You have a heavy cross, Mike. In all aspects possible, take the high road in what you say and do.
When your son chose not to remove himself from the presence of others who were considering illegal activity, and then participated in the illegal activity, he “crossed the line” with his family, with the legal and penal systems, and with God, of course.
I think psychologists “would have a field day,” since you’re in a facet of law enforcement and your son has chosen to break the law in a way that may involve serious repercussions for him, plus embarrassment all around. Perhaps interacting with him as though he’s an adult and fully on his own, and now calling all the shots, would impress upon him the severity of his actions? I have no idea. I’m guessing. A priest, a counselor, and a lawyer are essential.

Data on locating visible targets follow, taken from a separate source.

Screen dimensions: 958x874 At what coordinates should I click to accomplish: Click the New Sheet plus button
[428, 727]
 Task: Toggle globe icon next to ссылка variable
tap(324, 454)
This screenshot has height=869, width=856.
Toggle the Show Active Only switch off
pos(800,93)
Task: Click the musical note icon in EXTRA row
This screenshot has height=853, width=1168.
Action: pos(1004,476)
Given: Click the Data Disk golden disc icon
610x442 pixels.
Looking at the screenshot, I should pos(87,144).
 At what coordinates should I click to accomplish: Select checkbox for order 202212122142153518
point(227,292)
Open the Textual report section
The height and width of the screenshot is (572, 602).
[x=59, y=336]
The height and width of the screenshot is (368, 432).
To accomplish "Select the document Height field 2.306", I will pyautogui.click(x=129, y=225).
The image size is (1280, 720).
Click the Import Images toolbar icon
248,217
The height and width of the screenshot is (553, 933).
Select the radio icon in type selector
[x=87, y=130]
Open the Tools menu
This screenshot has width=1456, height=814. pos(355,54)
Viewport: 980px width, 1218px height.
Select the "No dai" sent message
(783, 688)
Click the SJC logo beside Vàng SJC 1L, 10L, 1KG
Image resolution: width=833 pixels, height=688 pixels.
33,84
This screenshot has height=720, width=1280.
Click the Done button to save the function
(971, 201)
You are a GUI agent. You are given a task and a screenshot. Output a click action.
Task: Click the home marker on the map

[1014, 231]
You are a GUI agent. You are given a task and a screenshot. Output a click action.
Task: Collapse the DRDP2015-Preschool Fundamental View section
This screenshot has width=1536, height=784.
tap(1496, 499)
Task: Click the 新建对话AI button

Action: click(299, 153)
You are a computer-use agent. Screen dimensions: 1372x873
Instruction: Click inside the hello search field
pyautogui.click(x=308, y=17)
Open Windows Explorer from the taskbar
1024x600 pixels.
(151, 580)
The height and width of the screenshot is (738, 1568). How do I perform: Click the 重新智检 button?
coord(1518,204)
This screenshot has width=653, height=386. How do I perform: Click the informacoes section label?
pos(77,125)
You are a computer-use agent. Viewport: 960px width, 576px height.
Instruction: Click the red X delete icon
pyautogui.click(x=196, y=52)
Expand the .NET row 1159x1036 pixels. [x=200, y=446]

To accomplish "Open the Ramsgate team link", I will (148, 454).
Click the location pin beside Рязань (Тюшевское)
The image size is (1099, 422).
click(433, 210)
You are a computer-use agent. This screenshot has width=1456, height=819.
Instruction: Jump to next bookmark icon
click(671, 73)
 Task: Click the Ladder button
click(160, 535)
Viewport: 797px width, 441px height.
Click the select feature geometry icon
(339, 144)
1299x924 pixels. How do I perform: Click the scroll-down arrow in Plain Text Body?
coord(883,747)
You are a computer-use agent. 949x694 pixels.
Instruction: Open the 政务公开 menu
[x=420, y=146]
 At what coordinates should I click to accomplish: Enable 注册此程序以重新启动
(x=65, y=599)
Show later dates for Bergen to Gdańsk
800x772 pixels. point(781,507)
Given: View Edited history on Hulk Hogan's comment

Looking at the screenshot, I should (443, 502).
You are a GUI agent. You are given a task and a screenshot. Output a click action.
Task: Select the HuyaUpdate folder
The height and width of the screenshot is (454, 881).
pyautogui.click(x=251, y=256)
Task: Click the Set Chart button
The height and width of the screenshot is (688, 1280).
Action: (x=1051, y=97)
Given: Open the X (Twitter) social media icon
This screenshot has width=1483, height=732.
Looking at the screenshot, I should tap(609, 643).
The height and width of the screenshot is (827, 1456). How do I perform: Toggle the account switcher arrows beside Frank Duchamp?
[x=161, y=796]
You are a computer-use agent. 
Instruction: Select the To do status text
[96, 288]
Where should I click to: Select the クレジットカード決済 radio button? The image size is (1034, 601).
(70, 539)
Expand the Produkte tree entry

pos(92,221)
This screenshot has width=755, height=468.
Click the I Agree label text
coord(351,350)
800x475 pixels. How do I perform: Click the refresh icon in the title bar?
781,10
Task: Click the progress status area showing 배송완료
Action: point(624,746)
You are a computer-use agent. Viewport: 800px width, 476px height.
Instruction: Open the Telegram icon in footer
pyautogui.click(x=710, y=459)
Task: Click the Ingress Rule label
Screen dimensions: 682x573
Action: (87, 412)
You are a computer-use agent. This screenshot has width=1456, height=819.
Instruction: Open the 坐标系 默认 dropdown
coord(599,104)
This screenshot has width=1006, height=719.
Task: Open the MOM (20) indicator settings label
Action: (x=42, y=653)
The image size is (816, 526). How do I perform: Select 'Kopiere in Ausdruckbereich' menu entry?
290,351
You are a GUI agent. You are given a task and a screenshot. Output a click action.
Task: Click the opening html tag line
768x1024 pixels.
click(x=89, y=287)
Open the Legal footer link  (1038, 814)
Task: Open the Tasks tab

-In regards to his arrest and what follows, I think that I’d tell him something like, “I’ll always love you, but you know that I can never condone what you’ve done.” I think that on the surface, I’d let him wrestle with the legal and punitive uncertainties, while working as much as possible behind the scenes to secure good legal representation. Since he’s a minor, it might help him most—wake him up—to face the music, depending upon what the likely penalty would be. You know your son and the juvenile penal system best. You certainly have my prayers.
-In regards to the baby, a paternity test should be performed as soon as that can be done. If the baby is his, it needs him and its paternal grandparents in its life as often as possible. Maybe part-time responsibility for a tiny infant would help him to turn his life around. Again, you, your wife, and son have my prayers.